Catherine de Lorraine (1585 – 8 March 1618), or Catherine de Mayenne-Lorraine-Guise, was a French aristocrat.

== Life ==
Catherine de Lorraine was born in 1585, as the daughter of Charles, Duke of Mayenne, and Henriette of Savoy-Villars.

On 1 February 1599, at the age of 14, She married Charles de Gonzague, future Duke of Mantua and Montferrat, in Soissons, and actively assisted her husband in his administration.
In 1604 she was courted insistently by Henry IV of France.
She and her husband chose to leave the French court.
She gave her husband six children, three boys and three girls.

Catherine created many convents, monasteries, abbeys, churches, schools and hospitals. In Charleville she founded a college of the Society of Jesus, where youth were educated in piety and letters. She also founded a Capuchin convent and a hospital in that city. She founded two Carmelite monasteries, a monastery of the Holy Sepulcher, a Franciscan convent, a Capuchin church, and a large priory of the Christian Militia that served as a hospital.

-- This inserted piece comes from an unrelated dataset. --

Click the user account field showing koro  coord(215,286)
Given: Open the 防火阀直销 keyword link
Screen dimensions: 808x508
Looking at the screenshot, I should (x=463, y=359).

In 1615 Catherine was chosen from among the princesses of France to accompany Elizabeth of France, sister of King Louis XIII, to the borders of France and Spain, and there to receive Infanta Anna of Spain.
After catching a chill, she died at her Hôtel de Nevers in Paris in 1618 at the age of 33.
Her biography by Père Hilarion de Coste says that "One would not know enough to praise the wise, chaste and virtuous Caterine, except to confess that she surpasses all praise."

==Children==
Catherine and Charles had:
- François (1606–22) was given the courtesy title of Duke Francis III of Rethel. He died on October 13, 1622, at the age of 16.
- Charles (1609–31) became Duke Charles III of Mayenne in 1621 on the death of his uncle Henry of Lorraine, Duke of Mayenne, brother of his mother. In 1622 he assumed the courtesy title of Duke Charles IV of Rethel. He died in 1631 at the age of 22.
- Ferdinand (1610–32) assumed the title of Duke Ferdinand of Mayenne in 1631 on the death of Charles. He died in 1632 at the age of 22.
- Marie Louise (1611–67) married King Władysław IV Vasa of Poland, and after his death married his half-brother King John II Casimir Vasa. She died in 1667 at the age of 56.
- Bénédicte (1614–37), pronounced her vows in 1633. She became abbess of Avenay near Épernay. She died on 20 December 1637 at the age of 23.
- Anne-Marie (1616–84) in 1639 reportedly secretly married Henry II of Guise. He abandoned her and in 1645 Anne was married to Edward of the Palatinate, grandson of King James I, with whom she had three daughters. She died in 1684 aged 68.